(Pixel coordinate grounding data)
☆ ☆ ☆ ☆ ☆

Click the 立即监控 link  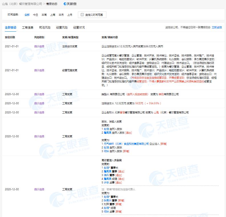[x=217, y=28]
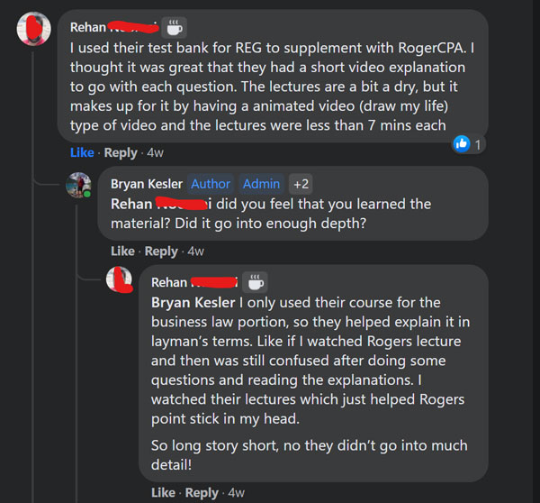Image resolution: width=540 pixels, height=503 pixels.
Task: Like Rehan's last reply about business law
Action: coord(163,493)
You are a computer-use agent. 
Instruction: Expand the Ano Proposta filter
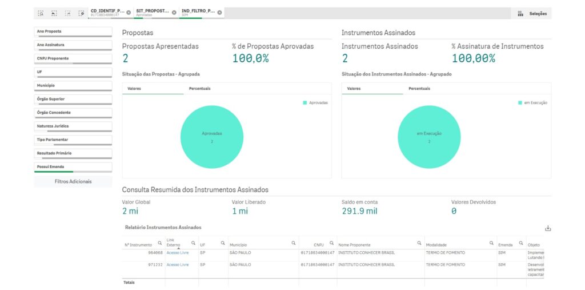(x=73, y=31)
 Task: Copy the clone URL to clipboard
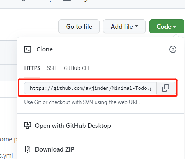[166, 88]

☆ ☆ ☆ ☆ ☆

> [Assignment]:
Your copy must start at the line that holds "You are a computer-use agent." and end at the last line of the data, both included; it must contain no pictures.

> [Expected answer]:
You are a computer-use agent. 
Instruction: Expand the Ano Proposta filter
(x=73, y=31)
 Task: Copy the clone URL to clipboard
[166, 88]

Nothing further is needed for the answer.